Stored data entries

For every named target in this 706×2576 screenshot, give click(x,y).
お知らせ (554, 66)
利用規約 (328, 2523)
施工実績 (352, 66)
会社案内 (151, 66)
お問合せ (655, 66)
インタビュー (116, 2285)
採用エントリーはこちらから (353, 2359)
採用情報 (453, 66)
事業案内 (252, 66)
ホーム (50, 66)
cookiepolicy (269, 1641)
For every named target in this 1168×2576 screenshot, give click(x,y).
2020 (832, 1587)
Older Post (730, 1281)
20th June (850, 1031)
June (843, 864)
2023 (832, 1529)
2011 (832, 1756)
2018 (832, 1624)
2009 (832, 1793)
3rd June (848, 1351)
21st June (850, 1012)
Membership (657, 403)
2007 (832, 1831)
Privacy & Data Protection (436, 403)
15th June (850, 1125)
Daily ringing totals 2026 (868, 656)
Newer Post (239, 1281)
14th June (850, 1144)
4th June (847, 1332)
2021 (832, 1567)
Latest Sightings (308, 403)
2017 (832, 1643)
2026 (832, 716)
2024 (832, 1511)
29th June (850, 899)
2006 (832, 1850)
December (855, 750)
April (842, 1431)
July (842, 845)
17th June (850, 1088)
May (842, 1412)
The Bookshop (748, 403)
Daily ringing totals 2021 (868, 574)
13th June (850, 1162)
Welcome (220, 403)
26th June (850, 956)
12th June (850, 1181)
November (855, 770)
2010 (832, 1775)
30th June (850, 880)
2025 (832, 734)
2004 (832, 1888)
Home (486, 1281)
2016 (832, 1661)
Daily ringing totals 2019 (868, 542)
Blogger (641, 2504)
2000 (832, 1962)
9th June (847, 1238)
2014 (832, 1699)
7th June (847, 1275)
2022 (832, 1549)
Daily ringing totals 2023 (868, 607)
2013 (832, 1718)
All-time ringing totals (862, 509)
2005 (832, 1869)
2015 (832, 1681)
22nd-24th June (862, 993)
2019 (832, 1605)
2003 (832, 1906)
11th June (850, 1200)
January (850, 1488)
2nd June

Your task: Render the lines above as a JSON list of strings, one string per line and none for blank lines.

Answer to the task:
[
  "For every named target in this 706×2576 screenshot, give click(x,y).",
  "お知らせ (554, 66)",
  "利用規約 (328, 2523)",
  "施工実績 (352, 66)",
  "会社案内 (151, 66)",
  "お問合せ (655, 66)",
  "インタビュー (116, 2285)",
  "採用エントリーはこちらから (353, 2359)",
  "採用情報 (453, 66)",
  "事業案内 (252, 66)",
  "ホーム (50, 66)",
  "cookiepolicy (269, 1641)",
  "For every named target in this 1168×2576 screenshot, give click(x,y).",
  "2020 (832, 1587)",
  "Older Post (730, 1281)",
  "20th June (850, 1031)",
  "June (843, 864)",
  "2023 (832, 1529)",
  "2011 (832, 1756)",
  "2018 (832, 1624)",
  "2009 (832, 1793)",
  "3rd June (848, 1351)",
  "21st June (850, 1012)",
  "Membership (657, 403)",
  "2007 (832, 1831)",
  "Privacy & Data Protection (436, 403)",
  "15th June (850, 1125)",
  "Daily ringing totals 2026 (868, 656)",
  "Newer Post (239, 1281)",
  "14th June (850, 1144)",
  "4th June (847, 1332)",
  "2021 (832, 1567)",
  "Latest Sightings (308, 403)",
  "2017 (832, 1643)",
  "2026 (832, 716)",
  "2024 (832, 1511)",
  "29th June (850, 899)",
  "2006 (832, 1850)",
  "December (855, 750)",
  "April (842, 1431)",
  "July (842, 845)",
  "17th June (850, 1088)",
  "May (842, 1412)",
  "The Bookshop (748, 403)",
  "Daily ringing totals 2021 (868, 574)",
  "13th June (850, 1162)",
  "Welcome (220, 403)",
  "26th June (850, 956)",
  "12th June (850, 1181)",
  "November (855, 770)",
  "2010 (832, 1775)",
  "30th June (850, 880)",
  "2025 (832, 734)",
  "2004 (832, 1888)",
  "Home (486, 1281)",
  "2016 (832, 1661)",
  "Daily ringing totals 2019 (868, 542)",
  "Blogger (641, 2504)",
  "2000 (832, 1962)",
  "9th June (847, 1238)",
  "2014 (832, 1699)",
  "7th June (847, 1275)",
  "2022 (832, 1549)",
  "Daily ringing totals 2023 (868, 607)",
  "2013 (832, 1718)",
  "All-time ringing totals (862, 509)",
  "2005 (832, 1869)",
  "2015 (832, 1681)",
  "22nd-24th June (862, 993)",
  "2019 (832, 1605)",
  "2003 (832, 1906)",
  "11th June (850, 1200)",
  "January (850, 1488)",
  "2nd June"
]